··· Entries shown ···

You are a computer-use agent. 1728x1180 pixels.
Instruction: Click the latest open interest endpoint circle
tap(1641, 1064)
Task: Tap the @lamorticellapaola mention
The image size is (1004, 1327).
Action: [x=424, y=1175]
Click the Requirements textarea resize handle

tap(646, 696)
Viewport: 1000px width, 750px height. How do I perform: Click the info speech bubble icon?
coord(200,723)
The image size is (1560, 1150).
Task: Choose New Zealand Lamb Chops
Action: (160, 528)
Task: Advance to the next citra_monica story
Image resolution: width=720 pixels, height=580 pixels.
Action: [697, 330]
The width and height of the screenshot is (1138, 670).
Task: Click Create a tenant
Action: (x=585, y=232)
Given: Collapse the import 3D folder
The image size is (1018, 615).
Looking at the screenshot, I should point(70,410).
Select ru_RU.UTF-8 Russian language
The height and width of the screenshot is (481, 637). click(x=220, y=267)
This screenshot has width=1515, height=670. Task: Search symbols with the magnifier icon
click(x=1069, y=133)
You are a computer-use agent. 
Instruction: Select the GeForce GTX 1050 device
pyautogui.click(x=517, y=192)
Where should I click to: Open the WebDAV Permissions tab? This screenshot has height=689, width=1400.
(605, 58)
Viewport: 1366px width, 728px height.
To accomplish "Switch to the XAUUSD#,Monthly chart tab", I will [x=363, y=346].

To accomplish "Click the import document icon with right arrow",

···

**Problem to solve:**
Each entry must appear again in the answer exactly as written.

**Result:**
You are a computer-use agent. 1728x1180 pixels.
Instruction: Click the latest open interest endpoint circle
tap(1641, 1064)
Task: Tap the @lamorticellapaola mention
The image size is (1004, 1327).
Action: [x=424, y=1175]
Click the Requirements textarea resize handle

tap(646, 696)
Viewport: 1000px width, 750px height. How do I perform: Click the info speech bubble icon?
coord(200,723)
The image size is (1560, 1150).
Task: Choose New Zealand Lamb Chops
Action: (160, 528)
Task: Advance to the next citra_monica story
Image resolution: width=720 pixels, height=580 pixels.
Action: [697, 330]
The width and height of the screenshot is (1138, 670).
Task: Click Create a tenant
Action: (x=585, y=232)
Given: Collapse the import 3D folder
The image size is (1018, 615).
Looking at the screenshot, I should point(70,410).
Select ru_RU.UTF-8 Russian language
The height and width of the screenshot is (481, 637). click(x=220, y=267)
This screenshot has width=1515, height=670. Task: Search symbols with the magnifier icon
click(x=1069, y=133)
You are a computer-use agent. 
Instruction: Select the GeForce GTX 1050 device
pyautogui.click(x=517, y=192)
Where should I click to: Open the WebDAV Permissions tab? This screenshot has height=689, width=1400.
(605, 58)
Viewport: 1366px width, 728px height.
To accomplish "Switch to the XAUUSD#,Monthly chart tab", I will [x=363, y=346].

To accomplish "Click the import document icon with right arrow",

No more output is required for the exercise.